Unfortunately, here, Colombia is not alone. South Africa’s draft National Policy on Intellectual Property (still under review) suggests that “compulsory licensing may be used as a bargaining tool in price negotiations with producers of patented medicines.”

Finally, while it is not an explicit localization policy, Canada’s increasing practice of invalidating even already-issued patents on grounds of “inutility” under the auspices of the so-called promise doctrine has a similar effect. For, in many cases, such as with Pfizer’s anti-glaucoma drug Latanoprost, Canada’s generic competitors are taking the very intellectual property underlying the invalidated patent and using it to create a similar drug, de facto localizing the production of the drug in Canada at the expense of the foreign competitor.
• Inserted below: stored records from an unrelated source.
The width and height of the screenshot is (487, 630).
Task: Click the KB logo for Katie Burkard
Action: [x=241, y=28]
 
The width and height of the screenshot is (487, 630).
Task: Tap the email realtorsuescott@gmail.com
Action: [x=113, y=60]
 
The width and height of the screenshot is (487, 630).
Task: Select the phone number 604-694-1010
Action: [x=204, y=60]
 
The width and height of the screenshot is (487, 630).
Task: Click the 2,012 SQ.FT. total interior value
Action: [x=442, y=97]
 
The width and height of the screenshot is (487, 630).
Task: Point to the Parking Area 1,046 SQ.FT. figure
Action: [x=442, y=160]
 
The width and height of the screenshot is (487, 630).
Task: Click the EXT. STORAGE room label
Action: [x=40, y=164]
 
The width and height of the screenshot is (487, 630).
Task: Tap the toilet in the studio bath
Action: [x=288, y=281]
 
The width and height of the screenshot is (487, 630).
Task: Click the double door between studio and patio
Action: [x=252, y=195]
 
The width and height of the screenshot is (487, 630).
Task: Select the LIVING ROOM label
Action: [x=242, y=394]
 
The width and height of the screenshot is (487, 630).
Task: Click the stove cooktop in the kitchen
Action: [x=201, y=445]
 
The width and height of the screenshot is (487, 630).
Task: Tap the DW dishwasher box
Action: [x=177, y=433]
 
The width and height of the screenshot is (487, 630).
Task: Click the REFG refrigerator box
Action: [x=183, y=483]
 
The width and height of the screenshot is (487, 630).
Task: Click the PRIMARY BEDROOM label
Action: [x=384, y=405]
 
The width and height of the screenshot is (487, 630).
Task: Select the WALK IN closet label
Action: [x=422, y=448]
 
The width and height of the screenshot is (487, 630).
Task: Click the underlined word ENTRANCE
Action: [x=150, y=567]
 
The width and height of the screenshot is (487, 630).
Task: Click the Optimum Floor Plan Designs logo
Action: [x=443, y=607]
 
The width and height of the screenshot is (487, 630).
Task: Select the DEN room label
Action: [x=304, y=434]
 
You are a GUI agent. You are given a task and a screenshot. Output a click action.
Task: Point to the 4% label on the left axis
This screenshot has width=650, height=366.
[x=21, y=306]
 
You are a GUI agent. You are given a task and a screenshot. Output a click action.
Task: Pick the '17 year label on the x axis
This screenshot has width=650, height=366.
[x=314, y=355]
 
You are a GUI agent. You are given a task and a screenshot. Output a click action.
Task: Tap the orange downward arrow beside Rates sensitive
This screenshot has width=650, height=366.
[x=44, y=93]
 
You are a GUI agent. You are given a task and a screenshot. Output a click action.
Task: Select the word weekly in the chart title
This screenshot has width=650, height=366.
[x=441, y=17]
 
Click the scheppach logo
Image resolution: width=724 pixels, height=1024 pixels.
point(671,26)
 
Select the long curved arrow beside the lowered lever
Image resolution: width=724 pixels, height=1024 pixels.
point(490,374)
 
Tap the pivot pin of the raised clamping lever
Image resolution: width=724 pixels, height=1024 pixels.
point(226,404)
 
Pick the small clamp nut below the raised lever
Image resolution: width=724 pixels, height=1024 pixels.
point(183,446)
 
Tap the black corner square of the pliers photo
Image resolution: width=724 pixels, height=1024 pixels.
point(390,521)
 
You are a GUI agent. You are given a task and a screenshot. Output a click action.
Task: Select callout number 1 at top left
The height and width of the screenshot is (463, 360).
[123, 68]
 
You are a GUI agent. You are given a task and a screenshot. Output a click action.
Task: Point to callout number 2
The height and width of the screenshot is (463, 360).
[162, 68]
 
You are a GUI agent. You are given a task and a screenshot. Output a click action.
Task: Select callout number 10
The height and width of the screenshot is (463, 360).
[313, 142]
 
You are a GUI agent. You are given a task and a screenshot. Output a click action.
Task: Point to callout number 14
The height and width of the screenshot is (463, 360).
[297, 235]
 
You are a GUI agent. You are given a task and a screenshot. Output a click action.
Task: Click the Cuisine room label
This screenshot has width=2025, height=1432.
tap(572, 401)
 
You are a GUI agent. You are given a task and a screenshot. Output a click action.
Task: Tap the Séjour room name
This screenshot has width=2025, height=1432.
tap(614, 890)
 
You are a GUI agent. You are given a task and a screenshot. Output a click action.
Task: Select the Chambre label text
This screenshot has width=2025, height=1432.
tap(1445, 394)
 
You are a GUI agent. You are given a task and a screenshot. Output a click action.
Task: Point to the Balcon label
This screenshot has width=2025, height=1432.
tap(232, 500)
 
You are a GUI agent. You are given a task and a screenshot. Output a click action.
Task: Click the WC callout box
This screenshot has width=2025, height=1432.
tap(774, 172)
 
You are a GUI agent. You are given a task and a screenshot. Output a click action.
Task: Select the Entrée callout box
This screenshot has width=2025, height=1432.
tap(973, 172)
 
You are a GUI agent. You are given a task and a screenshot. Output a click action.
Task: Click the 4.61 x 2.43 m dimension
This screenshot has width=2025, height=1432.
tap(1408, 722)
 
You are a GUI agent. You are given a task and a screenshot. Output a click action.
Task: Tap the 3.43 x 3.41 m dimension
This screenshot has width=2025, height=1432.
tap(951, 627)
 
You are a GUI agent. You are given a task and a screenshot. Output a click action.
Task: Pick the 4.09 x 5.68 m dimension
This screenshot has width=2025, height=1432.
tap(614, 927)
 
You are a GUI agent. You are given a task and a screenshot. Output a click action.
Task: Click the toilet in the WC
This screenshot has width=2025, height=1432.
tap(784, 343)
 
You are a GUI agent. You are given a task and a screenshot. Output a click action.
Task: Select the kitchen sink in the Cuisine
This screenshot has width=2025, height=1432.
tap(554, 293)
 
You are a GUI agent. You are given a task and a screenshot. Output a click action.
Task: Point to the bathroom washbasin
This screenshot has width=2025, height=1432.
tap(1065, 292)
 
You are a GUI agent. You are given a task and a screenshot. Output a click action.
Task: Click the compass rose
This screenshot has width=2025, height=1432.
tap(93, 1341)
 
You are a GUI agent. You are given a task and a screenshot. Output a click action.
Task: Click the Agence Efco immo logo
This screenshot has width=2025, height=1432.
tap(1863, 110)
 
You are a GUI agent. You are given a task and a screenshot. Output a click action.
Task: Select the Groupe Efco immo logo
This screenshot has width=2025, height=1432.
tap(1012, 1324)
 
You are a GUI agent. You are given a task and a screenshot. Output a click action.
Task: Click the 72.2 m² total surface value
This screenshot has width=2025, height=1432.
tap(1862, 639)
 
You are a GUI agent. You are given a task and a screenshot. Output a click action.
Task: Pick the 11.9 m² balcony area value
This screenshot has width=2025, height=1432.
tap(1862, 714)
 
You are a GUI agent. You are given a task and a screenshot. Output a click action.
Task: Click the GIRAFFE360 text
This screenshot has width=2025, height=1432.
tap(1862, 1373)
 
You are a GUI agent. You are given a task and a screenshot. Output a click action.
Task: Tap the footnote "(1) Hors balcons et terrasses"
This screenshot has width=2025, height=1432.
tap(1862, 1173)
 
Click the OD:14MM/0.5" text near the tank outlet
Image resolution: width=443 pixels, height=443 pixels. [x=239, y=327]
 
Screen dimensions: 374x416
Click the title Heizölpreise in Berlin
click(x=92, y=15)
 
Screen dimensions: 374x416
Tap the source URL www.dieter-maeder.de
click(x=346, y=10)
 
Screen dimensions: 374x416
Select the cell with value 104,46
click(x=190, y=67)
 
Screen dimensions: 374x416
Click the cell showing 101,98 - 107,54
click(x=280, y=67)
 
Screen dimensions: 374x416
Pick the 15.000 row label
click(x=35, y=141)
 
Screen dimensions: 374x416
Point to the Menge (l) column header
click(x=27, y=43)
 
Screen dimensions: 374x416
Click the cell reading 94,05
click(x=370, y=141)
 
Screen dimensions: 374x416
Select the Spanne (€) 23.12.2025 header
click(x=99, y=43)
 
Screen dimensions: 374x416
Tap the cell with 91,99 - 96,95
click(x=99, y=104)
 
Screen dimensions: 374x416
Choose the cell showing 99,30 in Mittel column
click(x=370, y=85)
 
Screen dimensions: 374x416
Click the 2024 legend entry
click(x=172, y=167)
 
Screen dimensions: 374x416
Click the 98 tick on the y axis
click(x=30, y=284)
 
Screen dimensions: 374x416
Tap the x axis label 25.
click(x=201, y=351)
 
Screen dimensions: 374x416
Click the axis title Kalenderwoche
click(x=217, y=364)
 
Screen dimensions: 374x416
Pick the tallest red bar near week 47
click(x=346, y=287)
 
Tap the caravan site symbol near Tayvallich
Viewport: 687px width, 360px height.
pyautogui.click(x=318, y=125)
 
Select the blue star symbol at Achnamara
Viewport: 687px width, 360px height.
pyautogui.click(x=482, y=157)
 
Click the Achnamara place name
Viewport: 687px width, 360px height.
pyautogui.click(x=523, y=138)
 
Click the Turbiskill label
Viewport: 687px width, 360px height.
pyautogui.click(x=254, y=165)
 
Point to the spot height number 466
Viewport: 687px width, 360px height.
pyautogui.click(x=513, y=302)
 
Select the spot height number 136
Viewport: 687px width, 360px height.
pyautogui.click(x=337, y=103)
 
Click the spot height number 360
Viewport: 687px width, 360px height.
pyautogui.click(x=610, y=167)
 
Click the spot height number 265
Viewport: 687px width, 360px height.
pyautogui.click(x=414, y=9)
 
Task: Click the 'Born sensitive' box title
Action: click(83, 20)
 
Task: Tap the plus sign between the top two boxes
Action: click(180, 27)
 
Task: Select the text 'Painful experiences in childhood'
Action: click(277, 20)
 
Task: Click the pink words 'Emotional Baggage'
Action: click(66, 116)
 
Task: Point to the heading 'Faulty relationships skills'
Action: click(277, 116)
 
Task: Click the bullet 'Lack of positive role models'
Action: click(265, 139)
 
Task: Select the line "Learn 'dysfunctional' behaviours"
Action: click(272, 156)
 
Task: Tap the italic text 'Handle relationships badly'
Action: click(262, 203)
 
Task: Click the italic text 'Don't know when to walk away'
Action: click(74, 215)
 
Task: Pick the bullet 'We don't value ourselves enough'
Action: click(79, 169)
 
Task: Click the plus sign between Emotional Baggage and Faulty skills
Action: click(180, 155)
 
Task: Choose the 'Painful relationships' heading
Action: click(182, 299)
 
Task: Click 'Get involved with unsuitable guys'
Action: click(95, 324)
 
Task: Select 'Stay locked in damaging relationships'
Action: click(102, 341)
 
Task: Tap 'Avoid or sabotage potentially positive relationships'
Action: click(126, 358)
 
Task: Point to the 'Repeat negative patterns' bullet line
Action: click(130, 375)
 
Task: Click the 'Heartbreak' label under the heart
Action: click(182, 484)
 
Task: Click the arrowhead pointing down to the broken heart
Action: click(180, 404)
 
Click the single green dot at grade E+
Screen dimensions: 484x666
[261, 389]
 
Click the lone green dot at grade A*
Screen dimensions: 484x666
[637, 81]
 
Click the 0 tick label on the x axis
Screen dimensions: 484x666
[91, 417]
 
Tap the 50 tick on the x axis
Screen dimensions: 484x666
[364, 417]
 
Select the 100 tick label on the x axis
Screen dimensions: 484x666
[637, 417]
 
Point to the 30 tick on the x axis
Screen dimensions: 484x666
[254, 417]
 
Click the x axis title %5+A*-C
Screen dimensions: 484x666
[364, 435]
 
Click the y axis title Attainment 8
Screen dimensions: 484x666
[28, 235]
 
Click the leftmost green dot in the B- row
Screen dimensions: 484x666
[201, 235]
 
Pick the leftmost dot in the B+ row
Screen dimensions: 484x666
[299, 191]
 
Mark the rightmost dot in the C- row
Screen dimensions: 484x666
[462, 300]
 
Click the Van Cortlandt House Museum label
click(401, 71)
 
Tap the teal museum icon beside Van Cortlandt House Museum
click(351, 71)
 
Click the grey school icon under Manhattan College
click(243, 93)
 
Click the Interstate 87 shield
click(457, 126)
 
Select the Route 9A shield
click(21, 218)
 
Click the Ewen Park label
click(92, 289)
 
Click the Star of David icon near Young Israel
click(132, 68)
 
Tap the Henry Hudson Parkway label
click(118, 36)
But while such policies seem like they can pay immediate dividends for countries, when nations enact forced localization policies they inflict significant damage on both the global innovation system and global health. For as enterprises are forced to open redundant, and thus economically inefficient, production facilities in other countries, the global community is deprived of the opportunity for those resources to be invested in novel biomedical discovery, and so the world is left with less biomedical innovation than would otherwise be the case. Moreover, when countries enact such policies, to the extent they succeed, they inflict significant reputational harm, compelling enterprises to invest the bare minimum they are mandated to do so, and no more.

In conclusion, whether in ICTs, advanced manufacturing, or the life sciences, forced localization policies represent a destructive force in the global innovation economy that should be eschewed by domestic policymakers and pushed back upon by the rest of the global economic community wherever encountered.